**GIVEN PASSAGE**.
# Do I elope or do I wed?



## HopefulFutureMrs (Apr 6, 2015)

Hello!

Before I explain, I want to ask that you keep an open mind and read the whole post.

So me and my fiance are deeply in love. I couldn't imagine life without him and I cant even think of a future without him in it. My parents on the other hand feel as if I'm too young to even consider what love is. We have been dating for only 3 months but the way i feel about him is euphoric. My parents haven't been able to really see us together since I'm off in college and they've only seen us together once. I feel like if they knew how much he takes care of me and is just such a huge support system in my life that they may understand. But every time I try to explain it to them they don't listen. I get that they are considered about us only being 19 but we both have had so much trauma in our life that we had to grow up fast and our maturity level is very impressive for a 19 year old. They know that I love him and I'm going to marry him at some point. But they want me to wait until I'm 22 and have graduated. My future husband on the other hand just wants us to do our own thing and elope together and have an actual wedding after we graduate.

So the real question is do I wait until later and please my parents or do I elope and please the love of my life. I know a big argument is "whats the rush?" but for me its "whats the wait?" Why should I put my life on hold?

If i can have some opinions and advice I'm hoping it would be easier to choose. I would like advice from everyone whether you have experience with marriage or not. Thank you!


----------



## PhillyGuy13 (Nov 29, 2013)

No matter how mature you may or may not be, marrying someone after 3 months of dating is a terrible idea. Being 19 and marrying after 3 months of dating? Terrible, terrible idea.

Wait until you are 22, have graduated, and gotten to know him for three more years.

Just my opinion.
_Posted via Mobile Device_


----------



## meson (May 19, 2011)

Have you been in relationships before? Do you know who you are and what you want to be? That euphoric feeling can happen with many different people and is not indicative of a lasting relationship.

How well do you know each other? Have you had difficult conflicts that you have needed to resolve? What is your process to deal with different goals? How does he deal with adversity? How do you?

Unless you can answer these questions well with explanation or with a yes then you are not ready for a commitment like marriage. I do believe you can fall in love and know you want to marry someone in a few months but unless you have good answers for all of these questions you future is questionable.

I dated someone for three years and became engaged but I didn't have a good answer for many of the questions. Fortunately it fell apart before we got married because we didn't know ourselves fully and each other well enough.

The next time I fell in love it took only two months after we started dating to realize we found who we wanted to marry. We generated answers to all the questions and still waited for a year to get married. We have been married for over 25 years and it has lasted because we found that we were compatible in easy times an stressful.


----------



## SecondTime'Round (Jan 15, 2015)

Trust us when we say you will not be the same person in ten years that you are at age 19. You are WAY too young to be thinking about marriage after only dating someone for 3 months. I had a teacher in high school once say that a good rule of thumb before even thinking about marriage was to make sure you spend every season together at least once (so, a full year). Winter, Spring, Summer, Fall. If you're still this madly in love with him then, start talking about getting engaged and getting married AFTER graduation.


----------



## azteca1986 (Mar 17, 2013)

HopefulFutureMrs said:


> So the real question is do I wait until later and please my parents or do I elope and please the love of my life. I know a big argument is "whats the rush?" but for me its "whats the wait?" Why should I put my life on hold?

**BRIEF**. In the forum thread above, what rule of thumb does SecondTime'Round attribute to a high school teacher?

**RECORD EXTRACTS**.
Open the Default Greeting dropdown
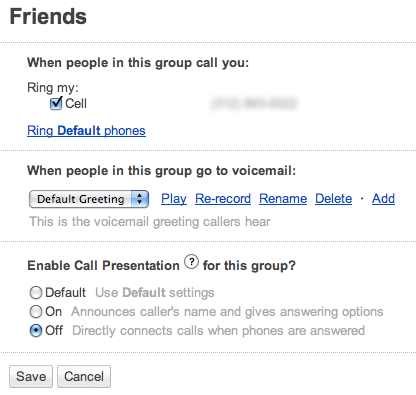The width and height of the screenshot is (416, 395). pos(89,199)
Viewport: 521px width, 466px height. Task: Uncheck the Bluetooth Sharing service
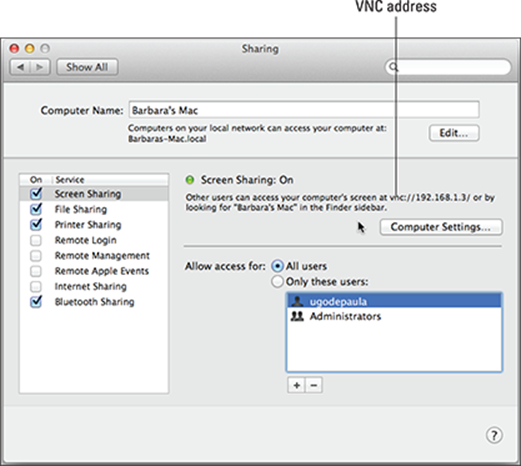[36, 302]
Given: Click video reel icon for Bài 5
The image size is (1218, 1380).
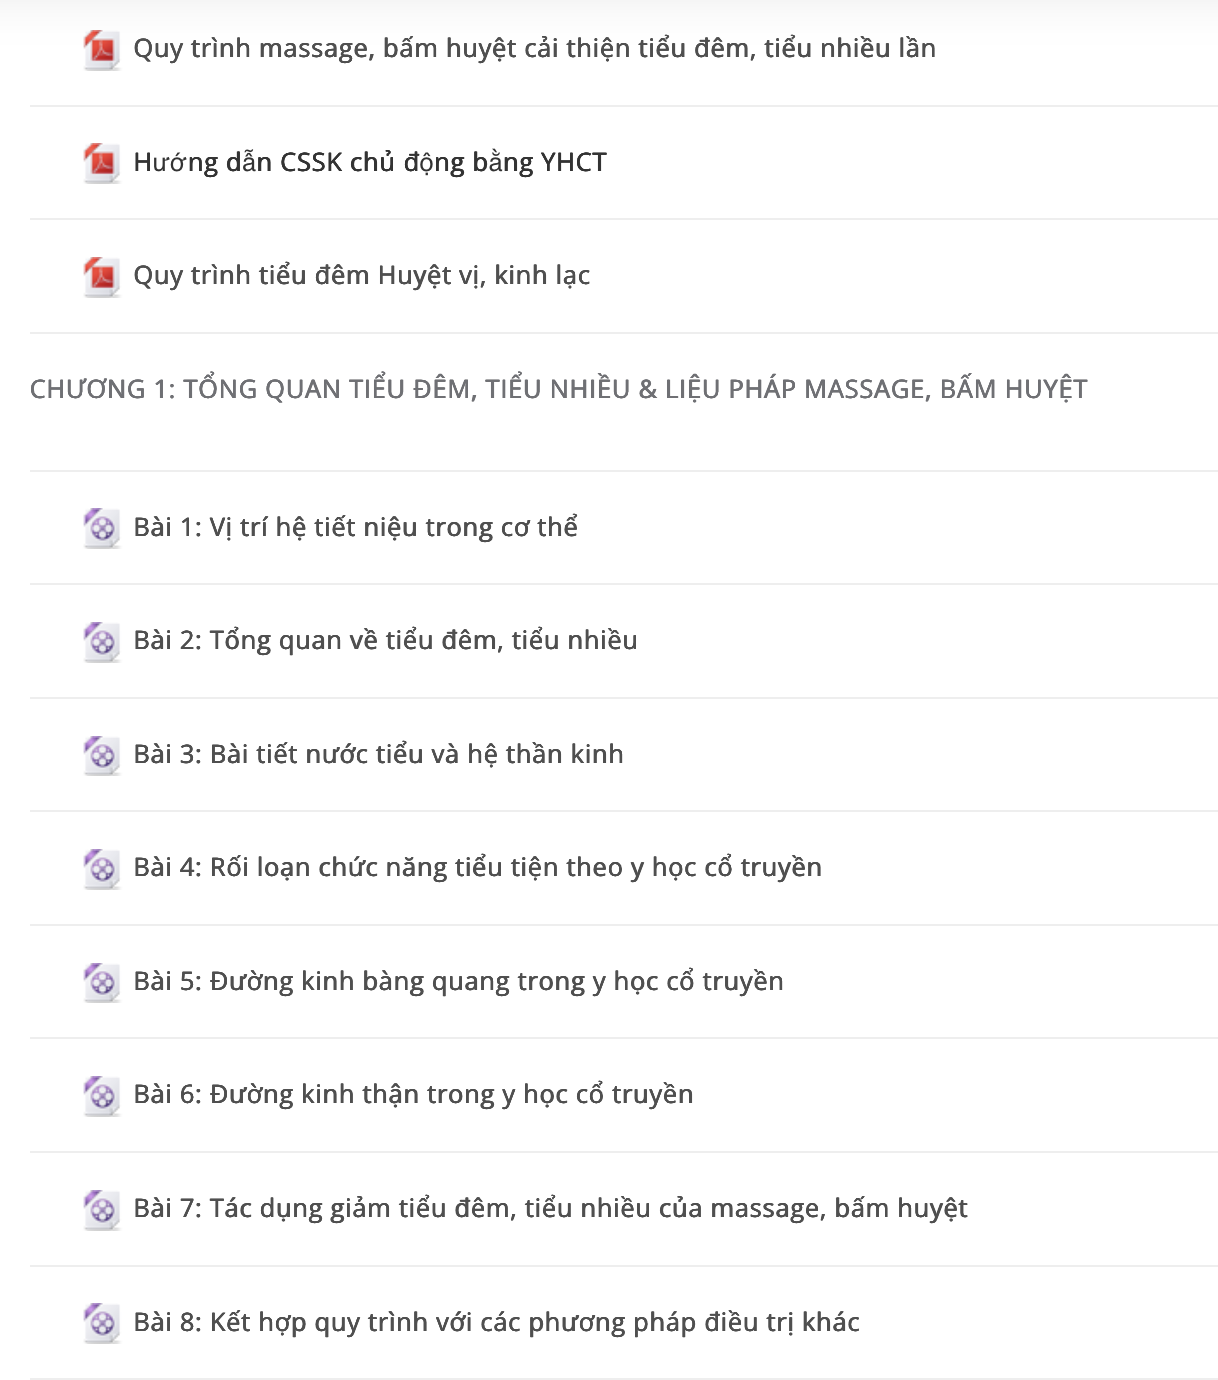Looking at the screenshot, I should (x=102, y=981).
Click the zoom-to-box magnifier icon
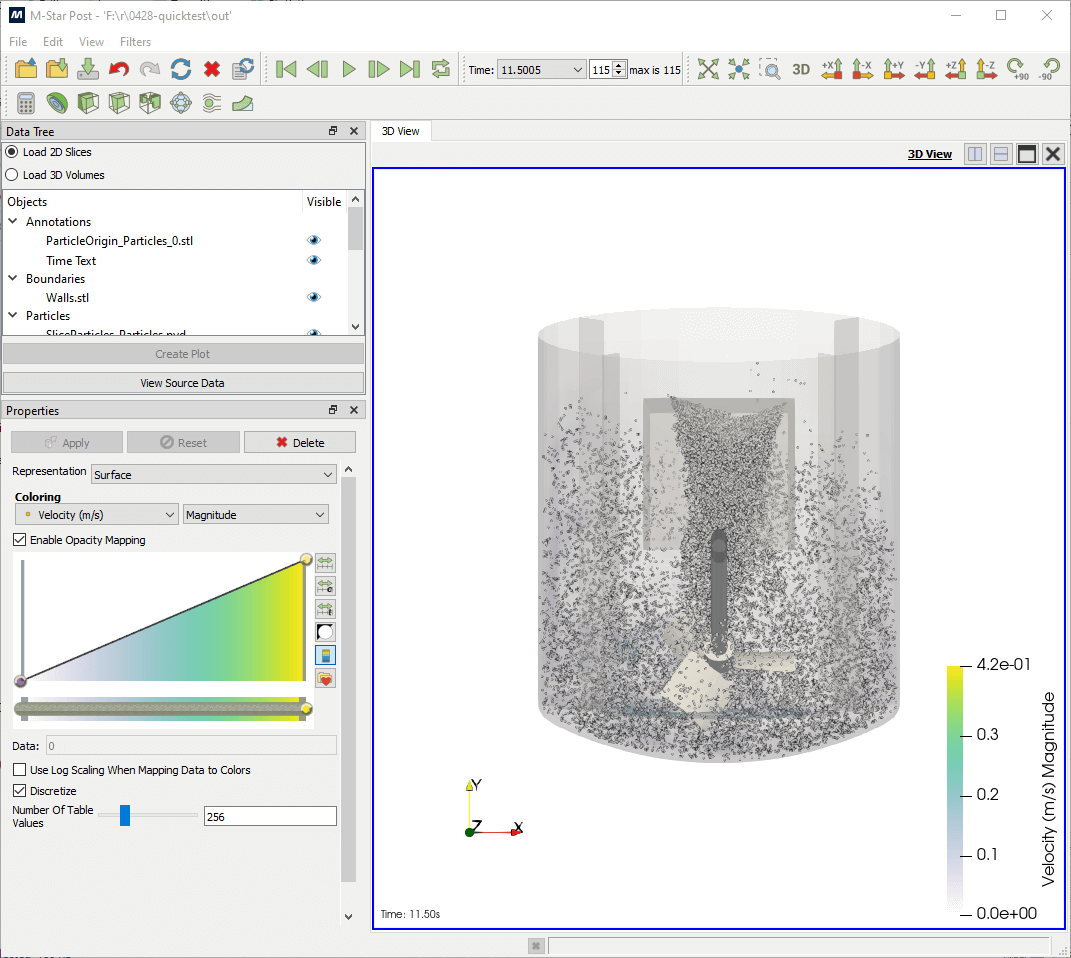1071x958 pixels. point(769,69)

**RESPONSE**. Before even thinking about marriage, a couple should spend every season together at least once, which amounts to a full year.